Woher die Scheibe tatsächlich stammt, mag Schauer offiziell nicht verraten. «Ich habe meine private Meinung dazu. Aber wenn ich das sagen würde, hätte ich wahrscheinlich einige Anwälte am Hals. So kann ich mir durchaus vorstellen, wo sie herkommt und wer sie – sagen wir mal – 'überarbeitet' hat. Das hat jemand gemacht, der zweifellos im Restauratorenhandwerk geübt ist.»
Unter Experten gilt die Scheibe von Nebra als archäologischer Jahrhundertfund: Die 1999 angeblich auf dem Mittelberg bei Nebra illegal ausgegrabene und 2002 in Basel sichergestellte «Himmelsscheibe» zählt derzeit zu den begehrtesten Ausstellungsstücken Deutschlands. Mit rund 3600 Jahren soll sie die weltweit älteste Sternendarstellung zeigen. Soeben wurden Sachsen-Anhalts Landesarchäologen Harald Meller und seinem Team etliche Millionen Euro an Forschungsgeldern für eine weitere Untersuchung des vermeintlichen Prachtstücks zugesprochen.

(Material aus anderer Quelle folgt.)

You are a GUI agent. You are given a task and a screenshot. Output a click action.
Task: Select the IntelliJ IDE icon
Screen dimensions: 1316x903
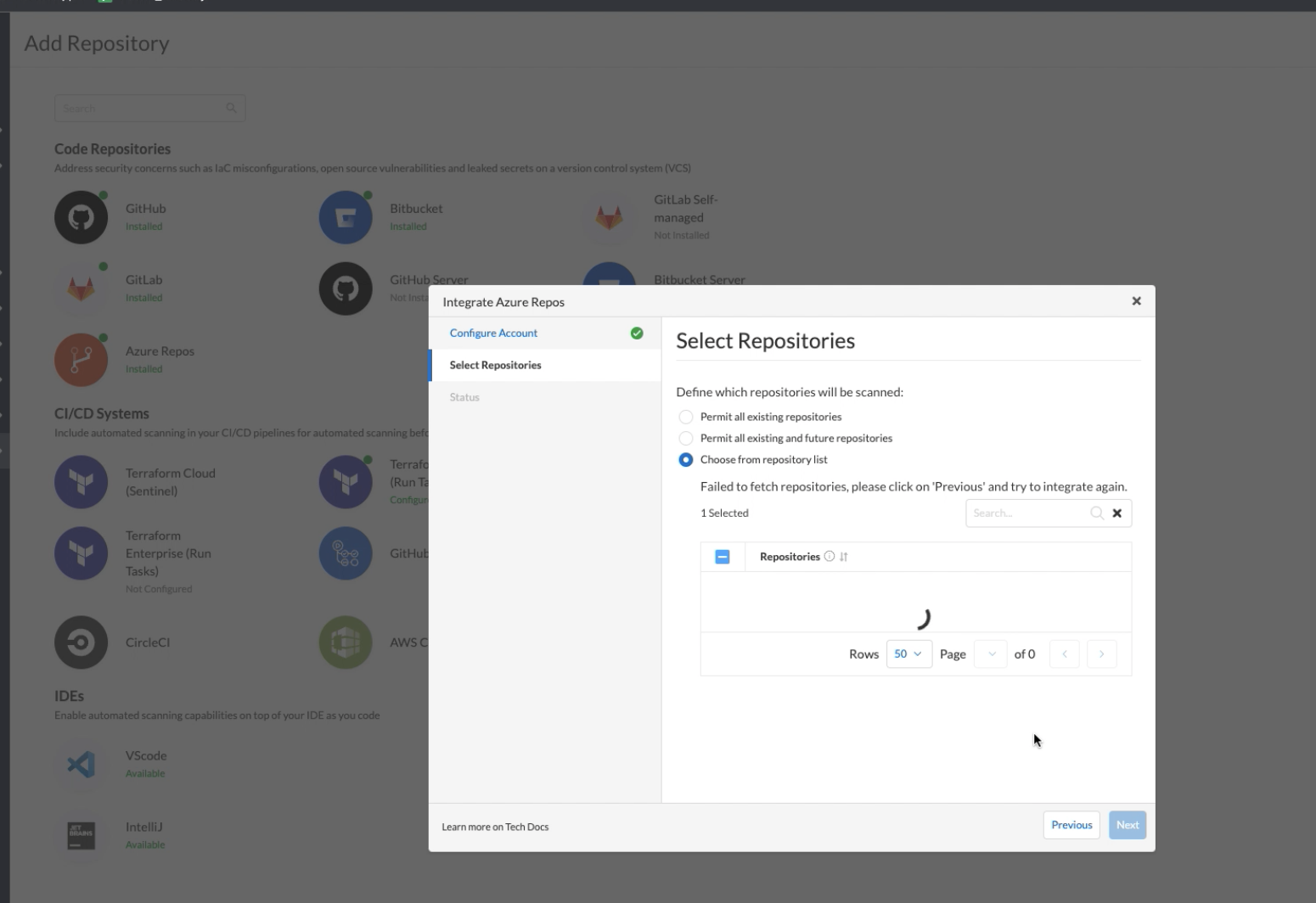81,837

Professor Schauer mag darüber nur den Kopf schütteln. Handwerkstechnische Ungereimtheiten auf der Scheibe lassen ihn an einer bronzezeitlichen Herkunft ernsthaft zweifeln. Bereits vor der offiziellen «Restaurierung» – so ist er überzeugt – soll ein Restaurator Hand angelegt haben, als die Scheibe noch unter der Hand kursierte – und die vermeintlich uralten Korrosionsspuren mit Hilfe von Säure künstlich herstellt haben. Schauer: «Es ging wohl darum, das Stück in einen verkaufsfähigen Zustand zu verwandeln. Das ist sicher die Arbeit eines geübten Restaurators.»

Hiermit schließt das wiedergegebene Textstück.